Find the line with "Where should I" in the entries below, then output every line from it down to the line with "Click Disable in the Frame Debugger", exactly and with no pictures.

Start of Study material

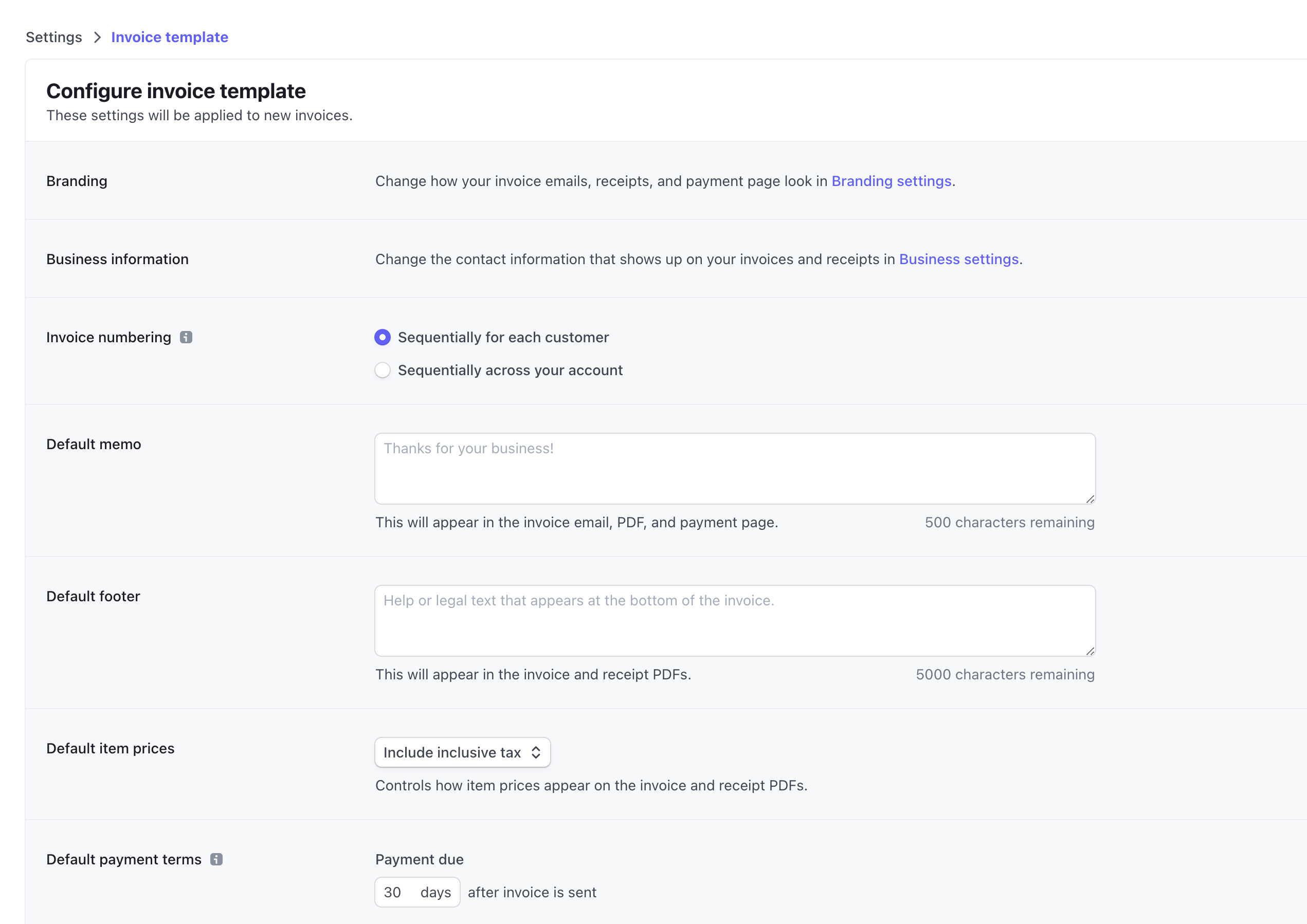Screen dimensions: 1307x924
Task: Click the Default footer text area
Action: (735, 621)
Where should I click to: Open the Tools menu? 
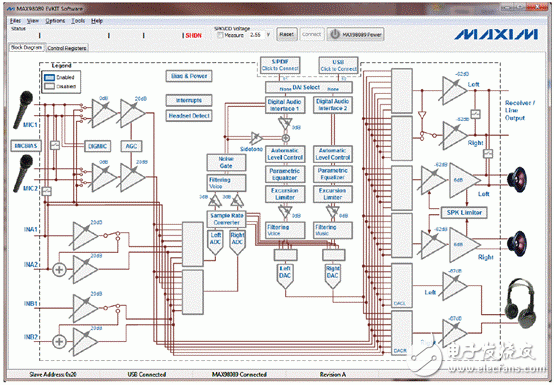[x=78, y=21]
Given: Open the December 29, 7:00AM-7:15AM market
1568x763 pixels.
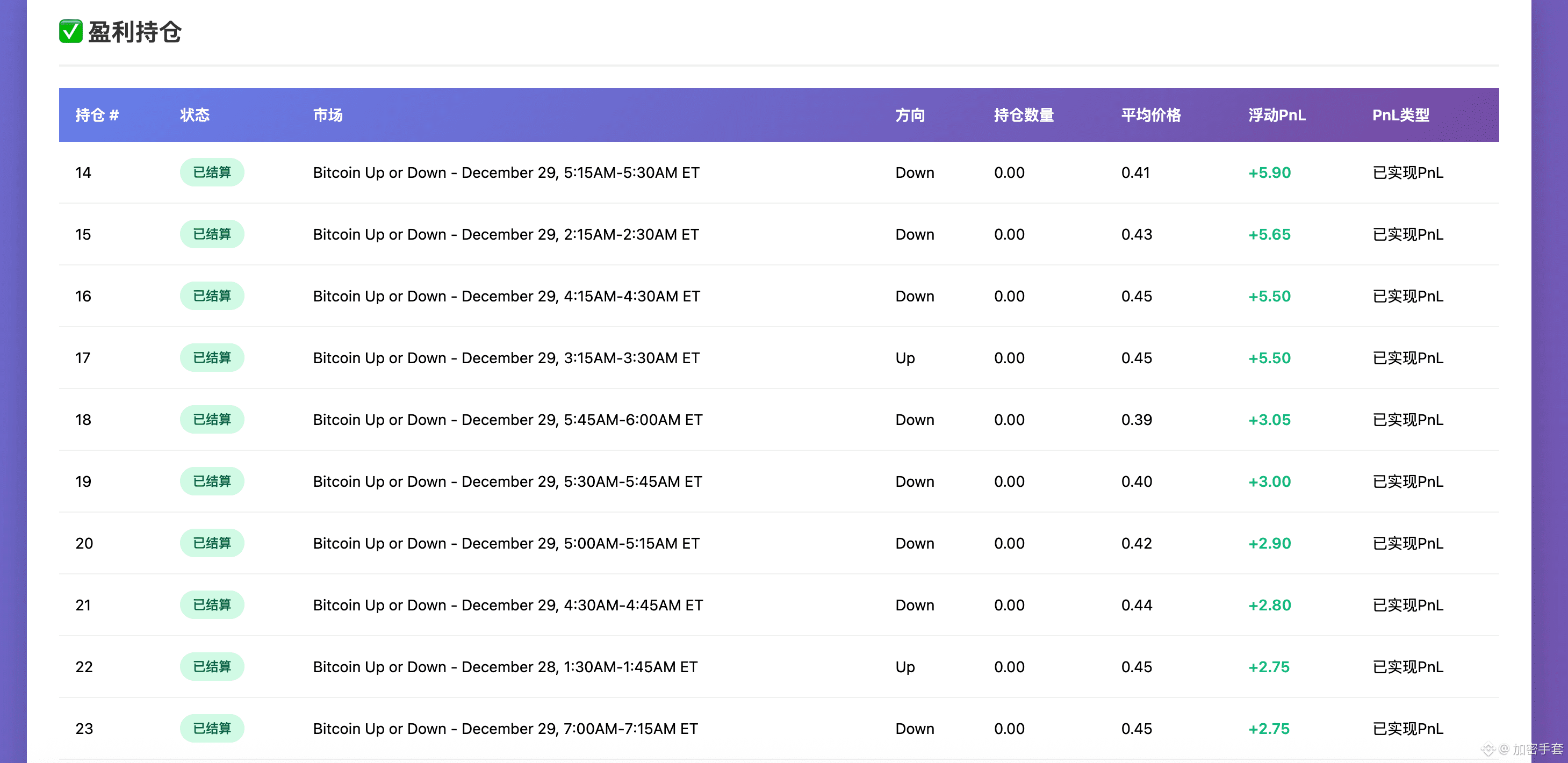Looking at the screenshot, I should [x=505, y=729].
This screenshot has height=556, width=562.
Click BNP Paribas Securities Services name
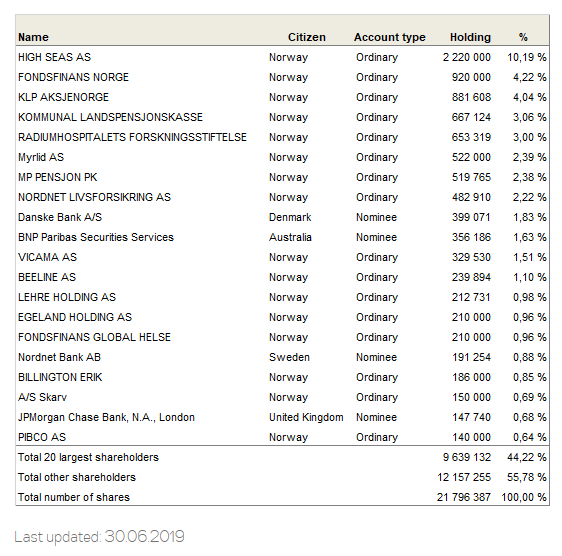point(96,237)
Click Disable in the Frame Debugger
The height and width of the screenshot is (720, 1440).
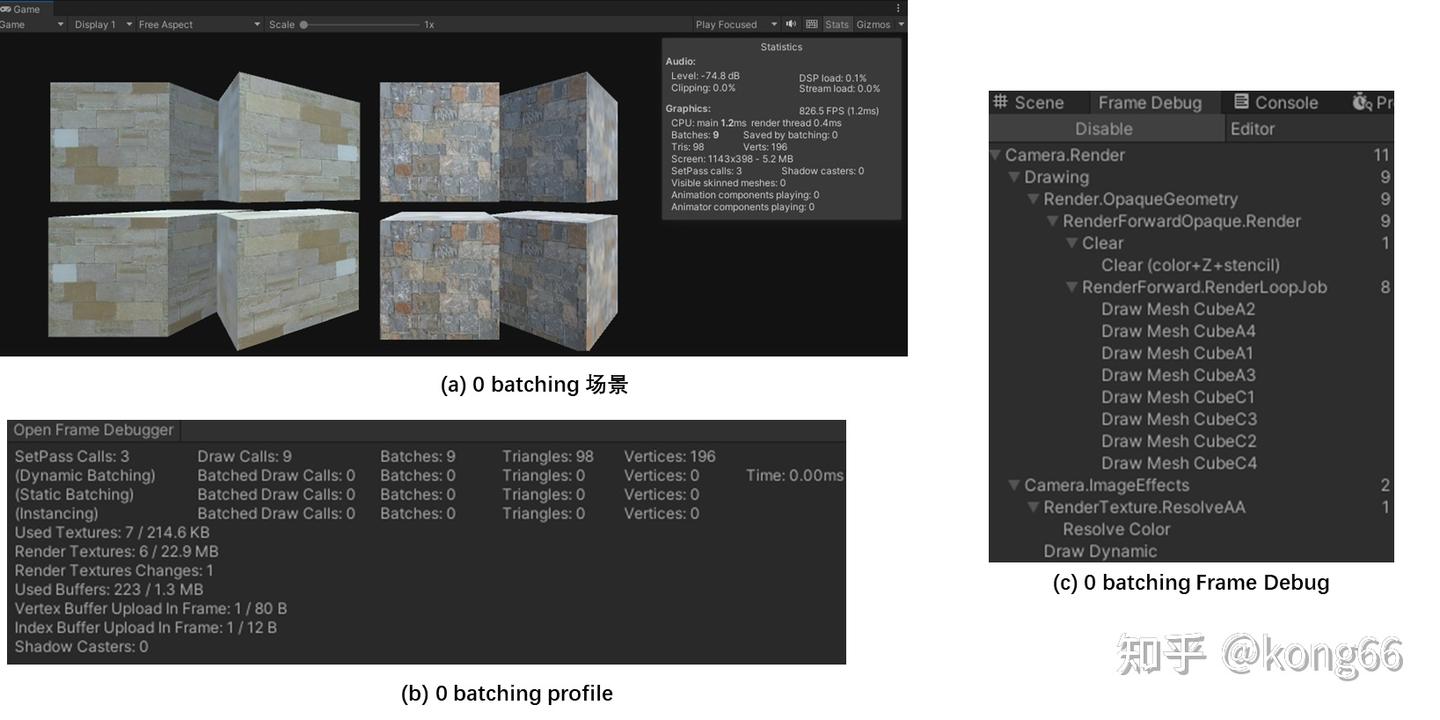1103,128
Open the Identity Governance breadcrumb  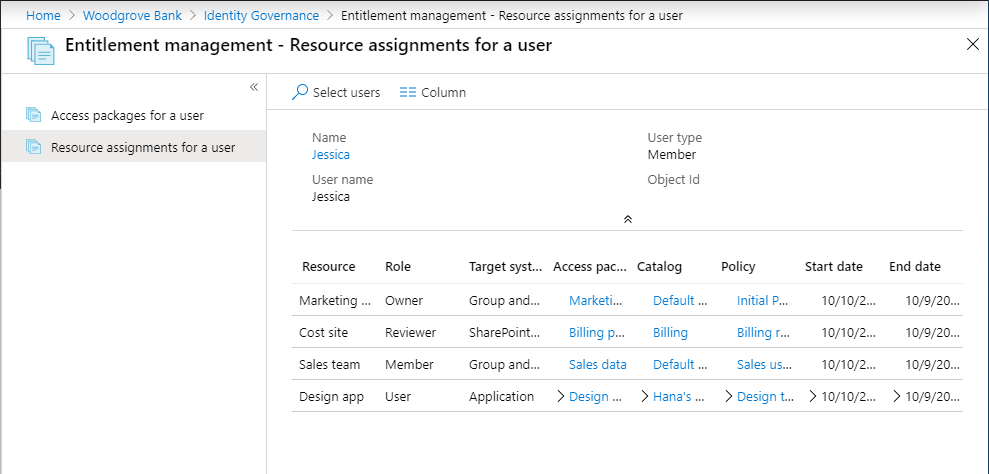click(x=261, y=16)
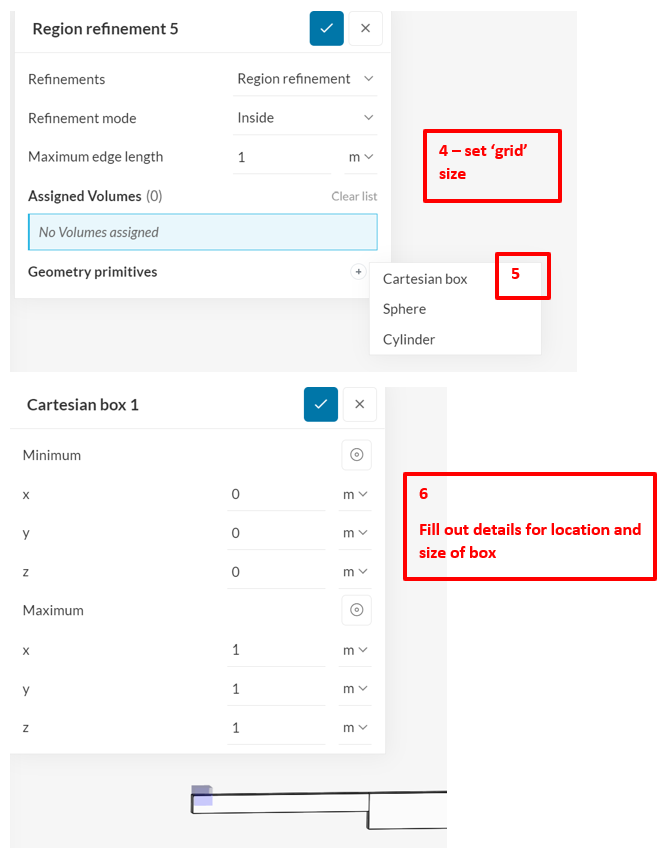Viewport: 664px width, 848px height.
Task: Click the Maximum z value field
Action: coord(276,727)
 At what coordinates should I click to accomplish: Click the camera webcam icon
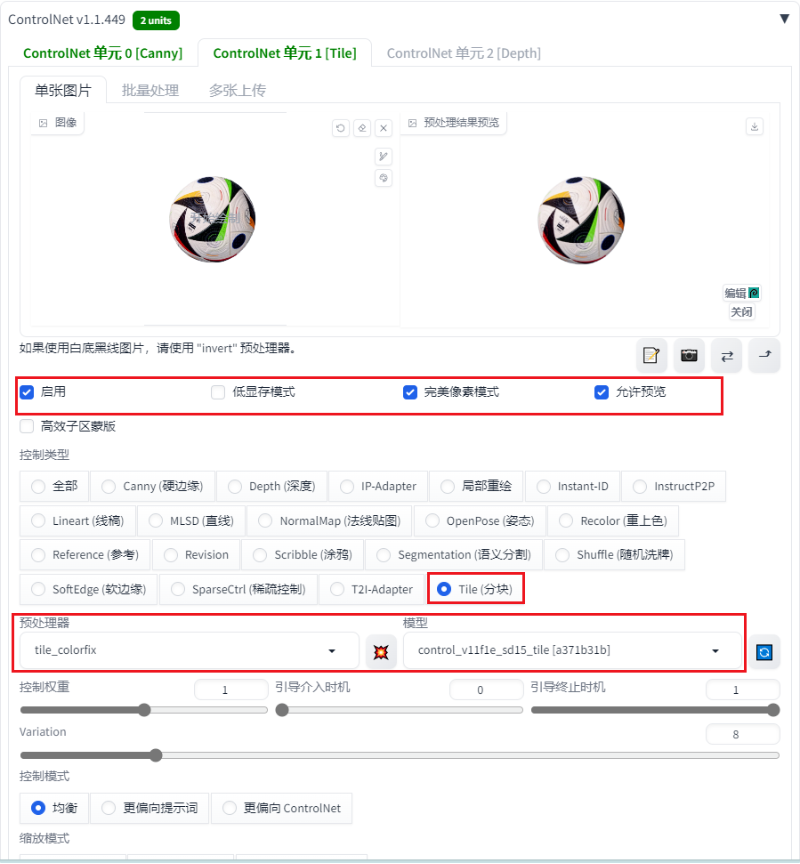pos(689,355)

End of Study material

Solution to this problem —
Where should I click to: Open the Tools menu? 
[x=78, y=21]
Given: Open the December 29, 7:00AM-7:15AM market
1568x763 pixels.
Looking at the screenshot, I should [x=505, y=729].
This screenshot has height=556, width=562.
Click BNP Paribas Securities Services name
point(96,237)
Click Disable in the Frame Debugger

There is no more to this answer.